Eduardo Blanquel (“La entrevista Creelman”. En: Así fue la Revolución Mexicana) comenta que el lenguaje del presidente resulta casi “siempre claro y categórico… sibilino y contradictorio”; y que al admitir que México no vivía un régimen democrático, “hacía al mismo tiempo una sutil defensa del carácter ‘práctico’, no ‘abstractamente’ democrático de su poder… De igual manera, y a pesar de las afirmaciones de que no tenía ‘ya deseos de continuar en la presidencia’, de que terminado su mandato no aceptaría ‘una nueva elección’, Díaz aseguraba que no por eso dejaría de ‘servir’ a su ‘Patria hasta el último instante de (su) vida si ello fuera necesario’… vería con gusto la formación de un ‘partido oposicionista’ y si ‘acaso esa oposición ayudara al gobierno, no en el sentido de explotarlo, sino de sostenerlo’, él ‘estaría a su lado y lo apoyaría y lo aconsejaría en la inauguración y en el éxito del completo gobierno democrático del país’. La creencia presidencial de que había llegado el momento en que el pueblo podía cambiar a sus gobernantes por medio de elecciones pacíficas y sin peligro para la estabilidad del país, no estaba exenta de ambigüedades y de dudas. Porque, al mismo tiempo que expresaba una visión optimista sobre las capacidades democráticas del pueblo mexicano, señalaba que los principios democráticos no habían arraigado suficientemente en él debido a su heterogeneidad, vicios de carácter y despreocupación por la cosa pública. En virtud de ello ubicaba a la democracia mexicana en un futuro impreciso, indicando que era algo que debía seguir ‘creciendo’.”

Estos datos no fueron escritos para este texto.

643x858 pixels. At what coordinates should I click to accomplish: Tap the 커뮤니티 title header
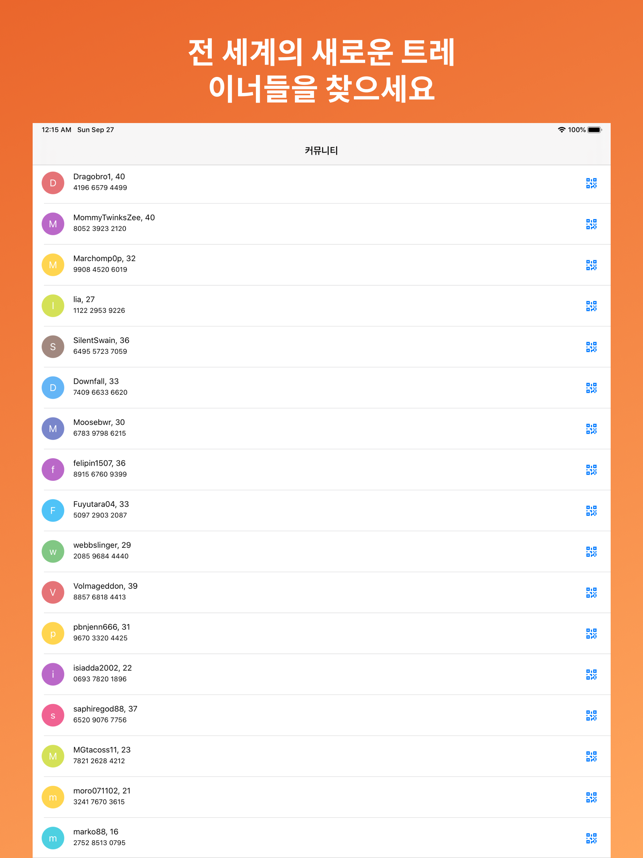tap(321, 150)
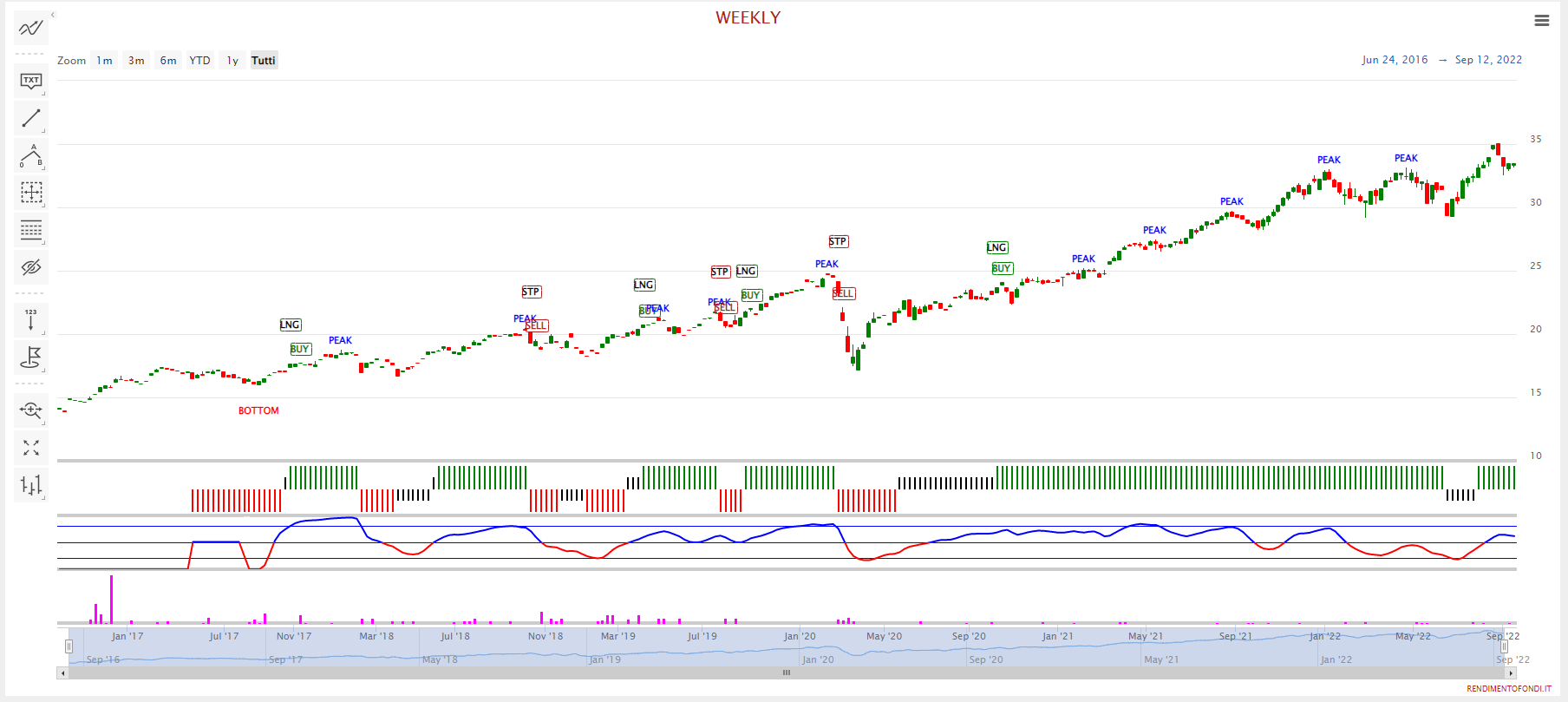Pick the Fibonacci lines tool

pos(30,230)
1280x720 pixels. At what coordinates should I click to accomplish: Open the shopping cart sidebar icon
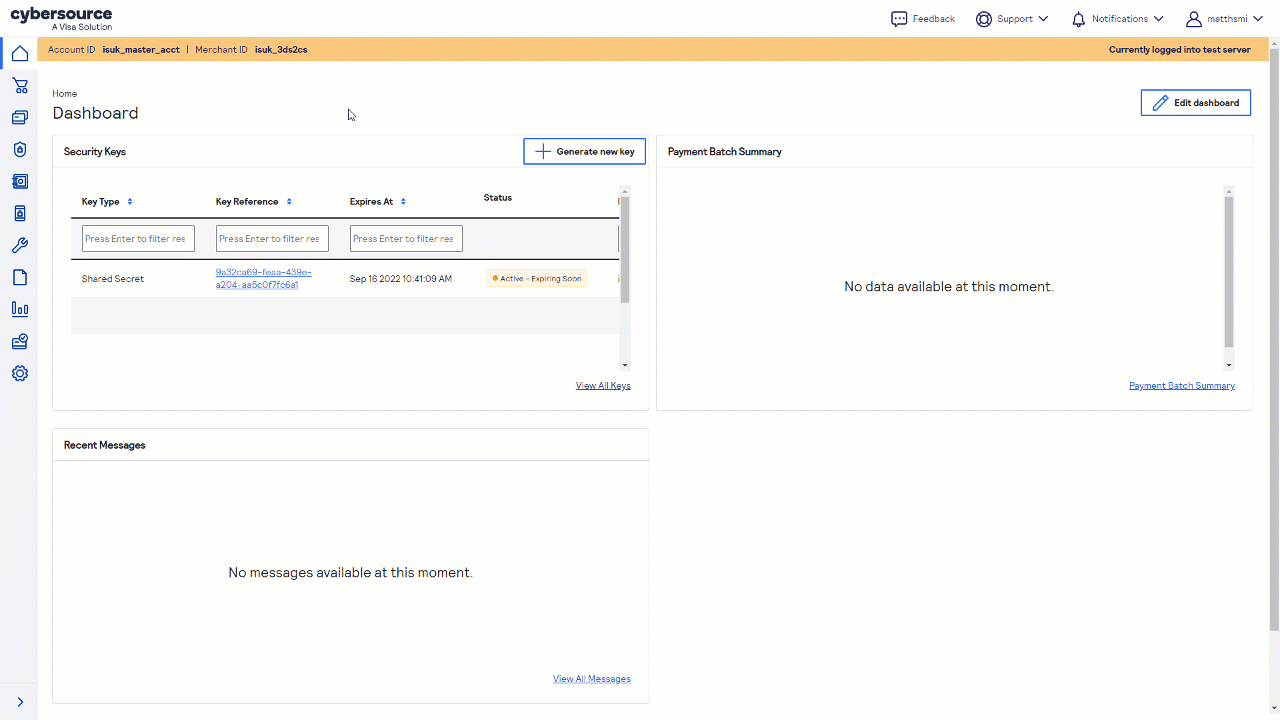coord(19,86)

Para Blanquel, la esencia de la entrevista era positiva, optimista sobre las capacidades democráticas del pueblo mexicano. “… Díaz no mentía —cosa que ninguno de sus críticos llegó a entender cabalmente—. Para salvar su obra y justificar sus métodos el presidente tenía que decir lo que dijo. Tenía que verse a sí mismo como el último de los hombres necesarios en la historia de México. Con él se había operado un cambio esencial en la organización social y política de su país. El creía —necesitaba creer— haber reunido al fin las dos realidades de la vida mexicana que se movían separada y a veces contradictoriamente: una legislación constitucional casi perfecta y un pueblo sin educación política. Ahora ese pueblo a pesar de todos los pesares, —pensaba Díaz-estaba apto para la democracia… el esquema entero de la entrevista aparece montado sobre una de las ideas más caras y originales del positivismo mexicano. Estas tienen su origen en Justo Sierra, el más importante ideólogo de esta corriente filosófica, quien las dio a conocer directamente al general Díaz con inteligente desenfado desde 1892.... Lo dicho por el general Díaz guarda una notable similitud con el ensayo de Sierra titulado ‘La era actual’… Los argumentos, pero sobre todo la tesis medular de ambos documentos, es la misma y Justo Sierra la expresa claramente al término de su escrito: ‘toda la evolución social mexicana habría sido abortiva y frustránea si no llega a su fin total: la libertad’…”
La entrevista causará gran expectación en la opinión pública, se pensará que Díaz ya no se va a reelegir… pero se postulará nuevamente…
Doralicia Carmona: MEMORIA POLÍTICA DE MÉXICO.